Given task: Rescale the entries between the lines holding "Screen dimensions: 2198x1616" and "point(611,1261)", inclusive, writing every line out again with the requests, and multiply each coordinate in the answers by 0.65, rounding to whole numbers with halves going up. Return only those lines and omit the pictures.

___ Available data

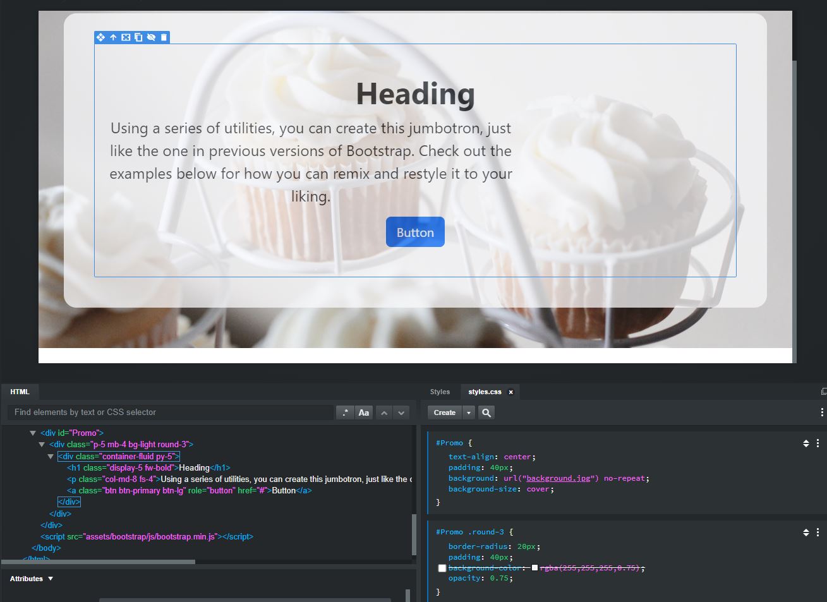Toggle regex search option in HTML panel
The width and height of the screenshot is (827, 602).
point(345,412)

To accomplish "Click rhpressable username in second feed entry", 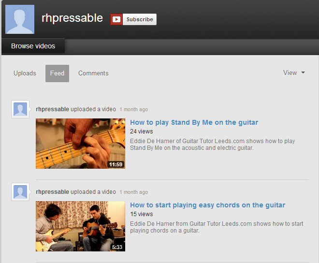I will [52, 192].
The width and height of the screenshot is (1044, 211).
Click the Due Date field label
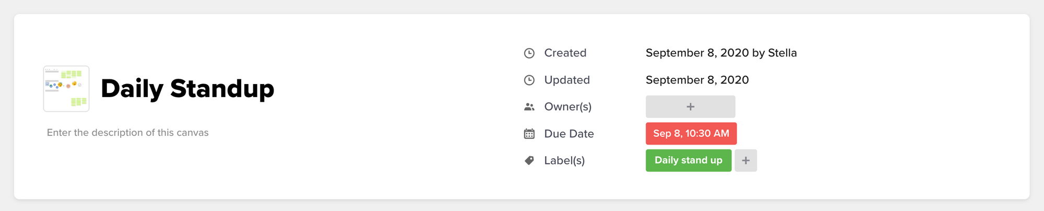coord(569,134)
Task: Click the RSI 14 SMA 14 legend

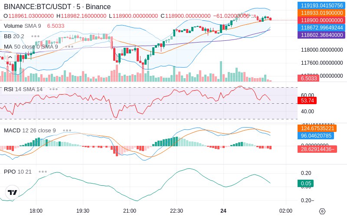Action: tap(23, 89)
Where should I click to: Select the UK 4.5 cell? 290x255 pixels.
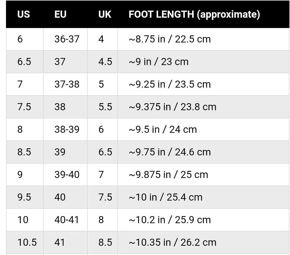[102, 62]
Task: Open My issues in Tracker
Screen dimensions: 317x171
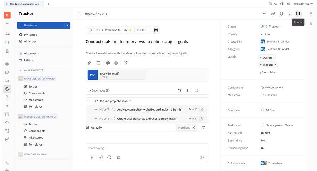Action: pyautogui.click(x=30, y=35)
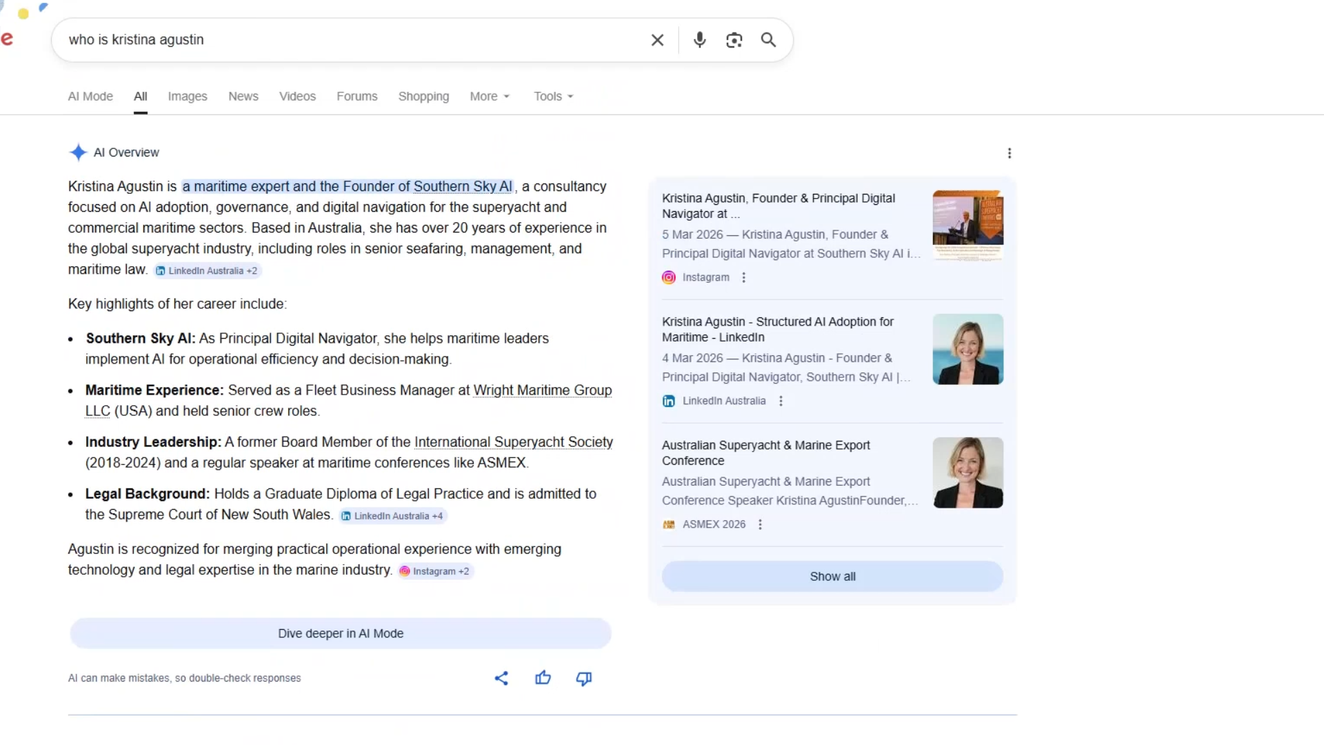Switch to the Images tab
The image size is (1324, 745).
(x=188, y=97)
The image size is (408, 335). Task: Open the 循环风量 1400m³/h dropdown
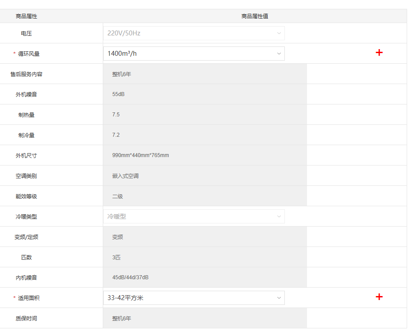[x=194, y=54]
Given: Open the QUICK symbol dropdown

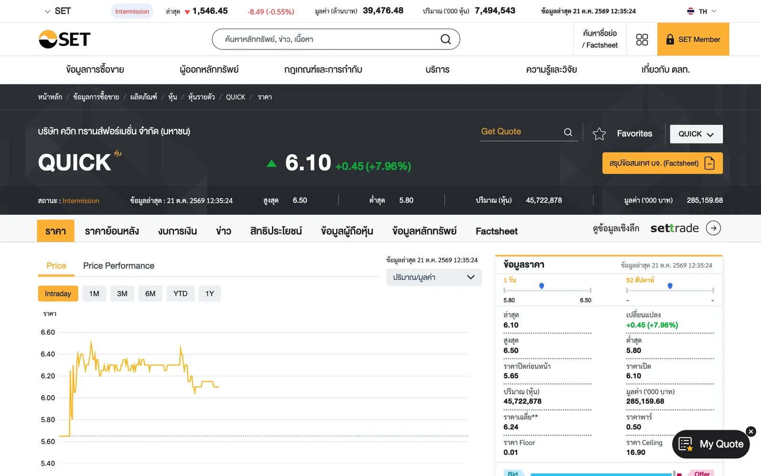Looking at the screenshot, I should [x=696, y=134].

______
___ Available data

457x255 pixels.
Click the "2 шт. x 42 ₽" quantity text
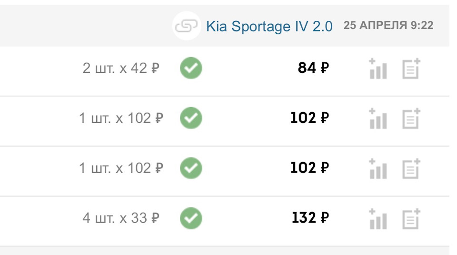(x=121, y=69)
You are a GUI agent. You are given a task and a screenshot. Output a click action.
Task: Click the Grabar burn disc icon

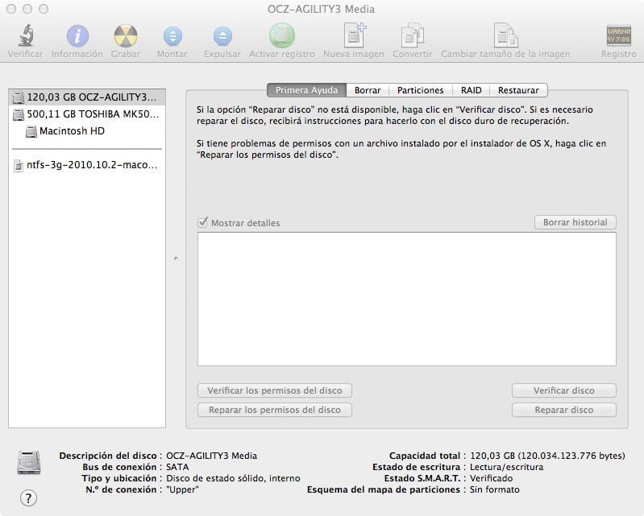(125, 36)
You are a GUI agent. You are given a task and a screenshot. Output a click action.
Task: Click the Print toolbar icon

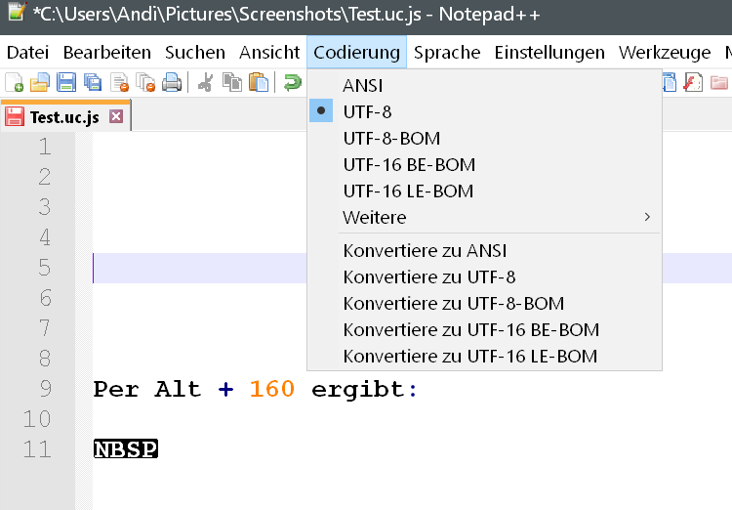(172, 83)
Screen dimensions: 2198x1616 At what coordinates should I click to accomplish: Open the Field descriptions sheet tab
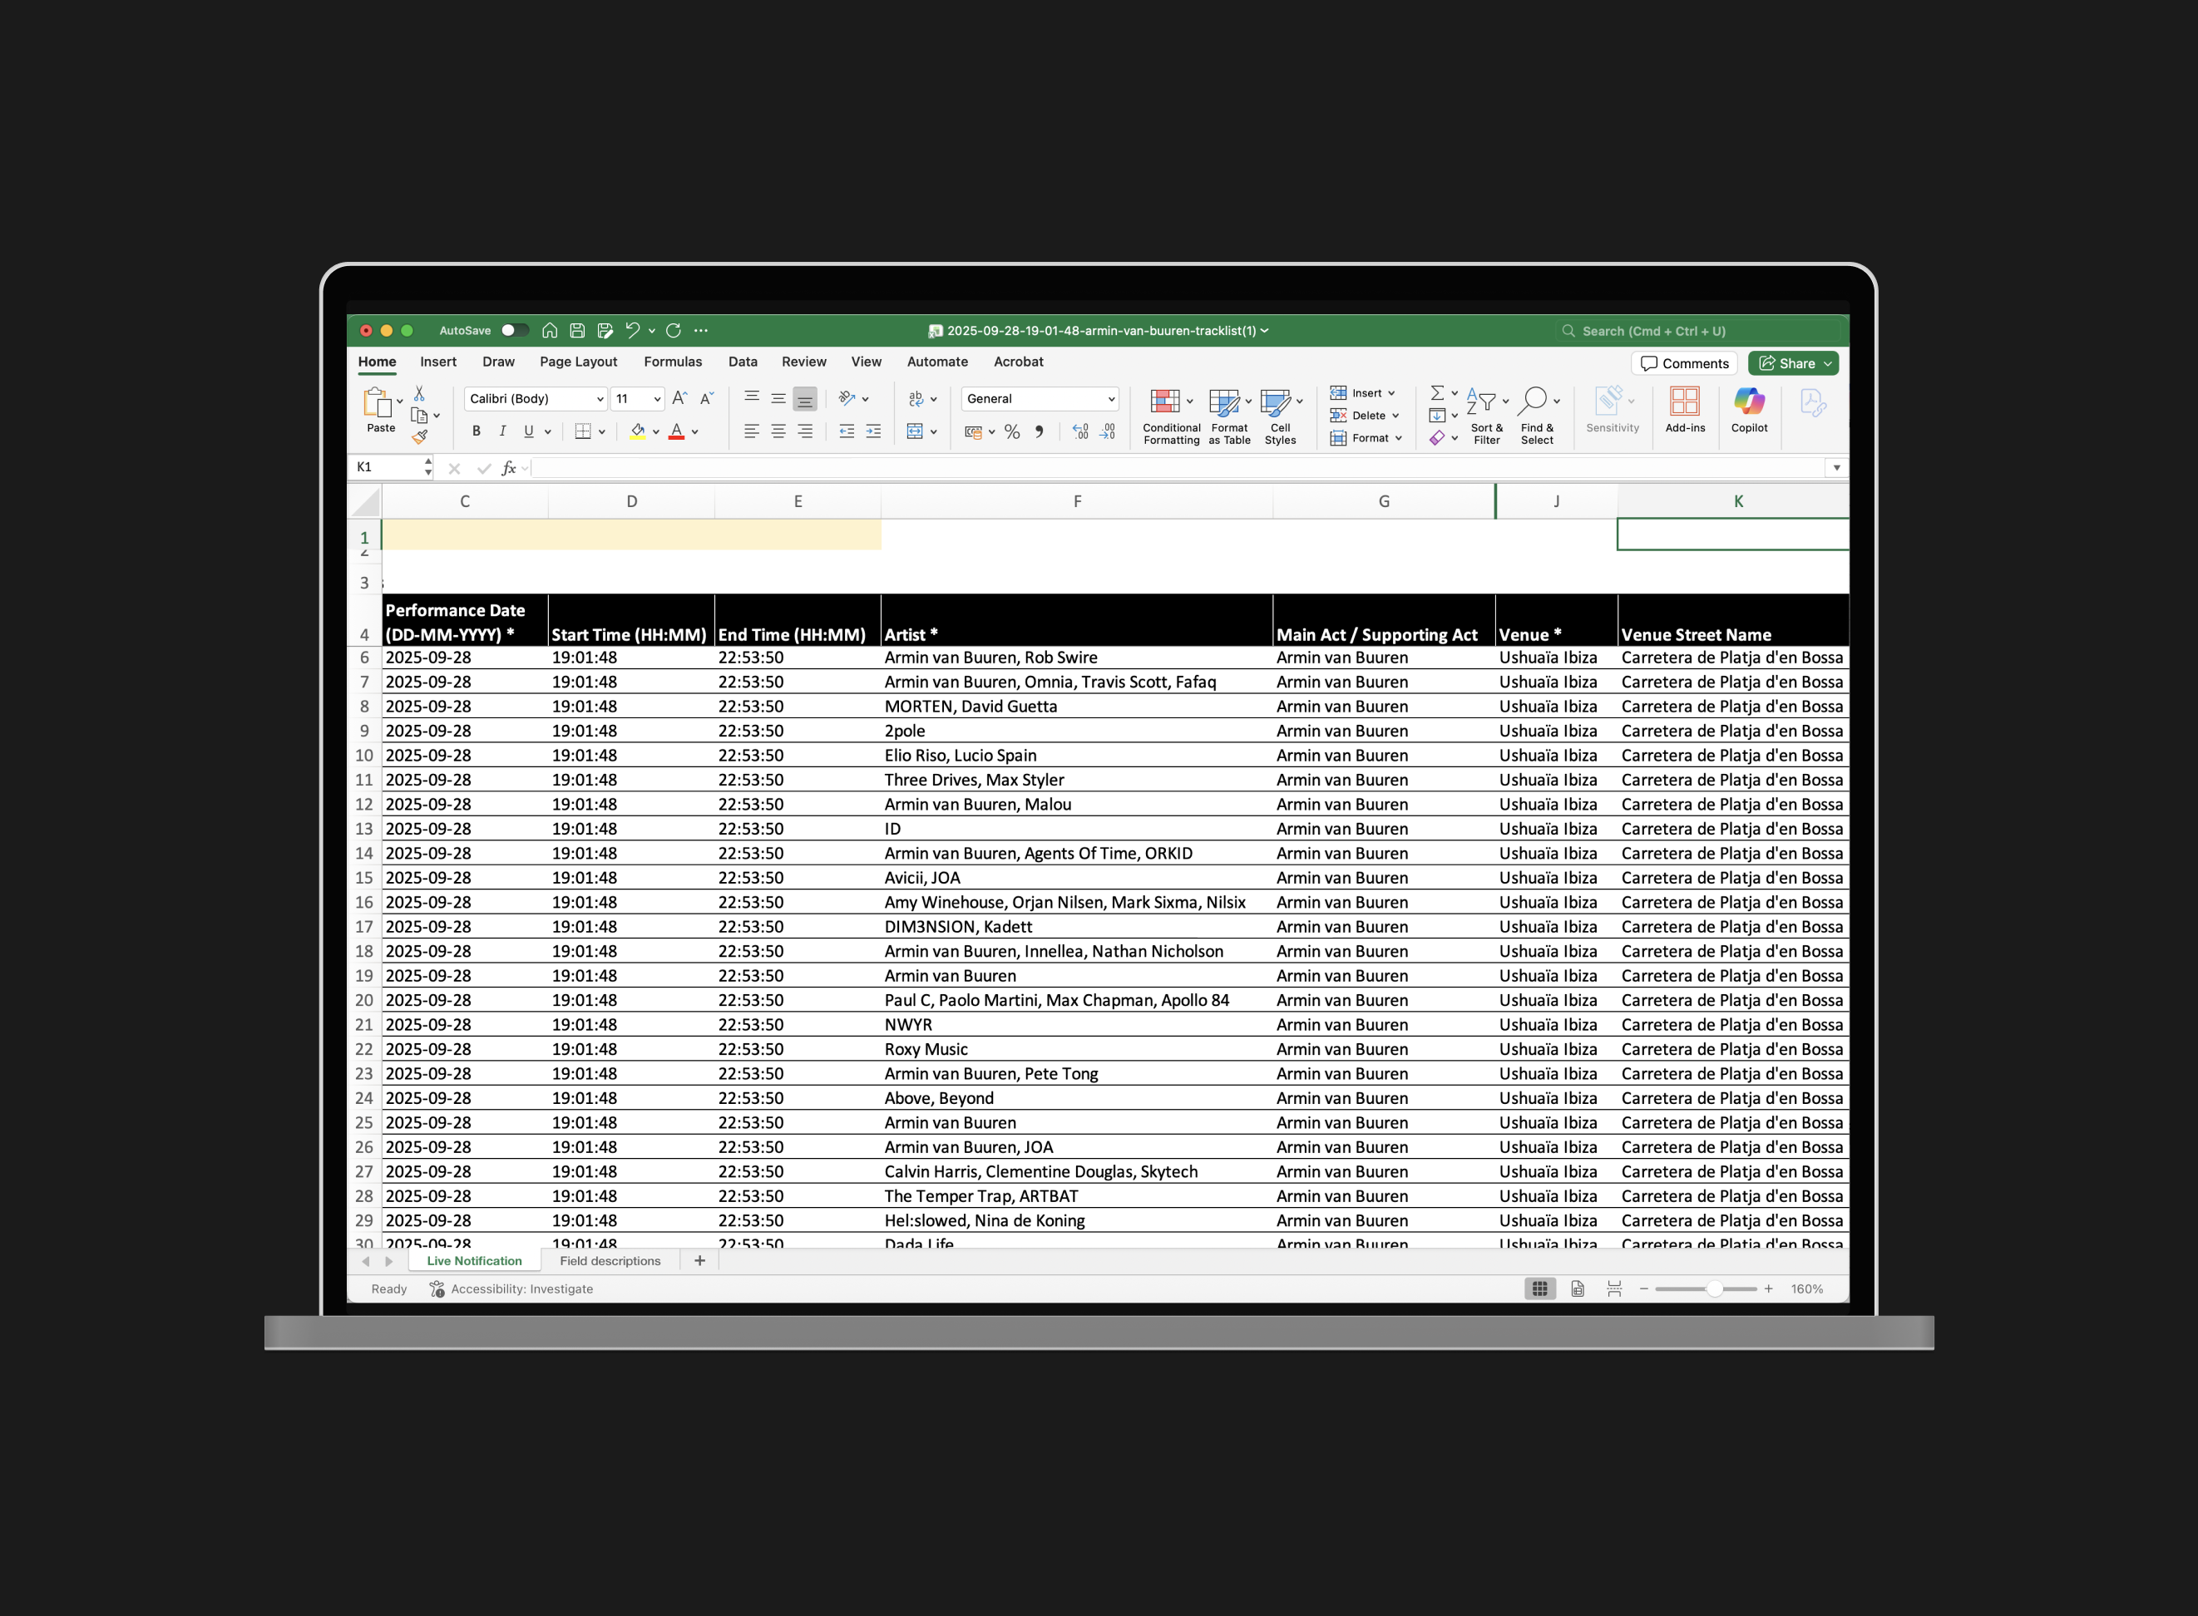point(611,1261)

______

Output of the task:
Screen dimensions: 2198x1616 At what coordinates should I click to accomplish: Open the Field descriptions sheet tab
point(397,820)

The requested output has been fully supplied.